文摘Objective: Our study aimed to investigate the relationships between the clinico-pathologic features and the heparanase(Hpa) and CD222 expressions in bladder carcinoma. Methods: The expressions of Hpa and CD222 in 95 bladder carcinoma specimens and 20 paraneoplastic bladder tissues(controls) were assessed using the immunohistochemical staining method. Results: The positive expression rates of Hpa and CD222 in bladder carcinoma were 68.42% and 61.05%, respectively. The positive rate of Hpa was significantly higher in the carcinoma specimens than in the control specimens(P < 0.01). Similarly, the Hpa expression in the invasive bladder carcinoma was significantly higher than that in the non-invasive bladder carcinoma(P < 0.01). A positive correlation was observed between the expressions of Hpa and CD222(P < 0.05).
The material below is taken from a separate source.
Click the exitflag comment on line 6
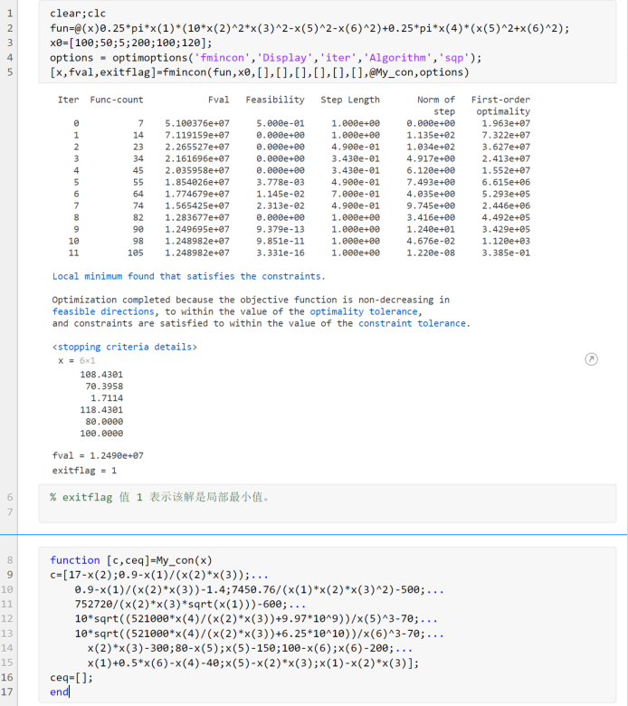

The expressions of Hpa and CD222 were significantly correlated with lymphatic invasion and TNM staging(P < 0.05). The 5-year survival rate was significantly higher in negative expression of the Hpa group than that in the positive expression group(P < 0.05). Compared with the non-co-positive expression group, the 5-year survival rate in the co-positive expression of Hpa and CD222 group was significantly lower(P < 0.05). Conclusion: High Hpa and CD222 expressions in tumor tissues were associated with the occurrence and development of bladder carcinoma. Our results provide helpful information for the further diagnosis and therapy of bladder carcinoma.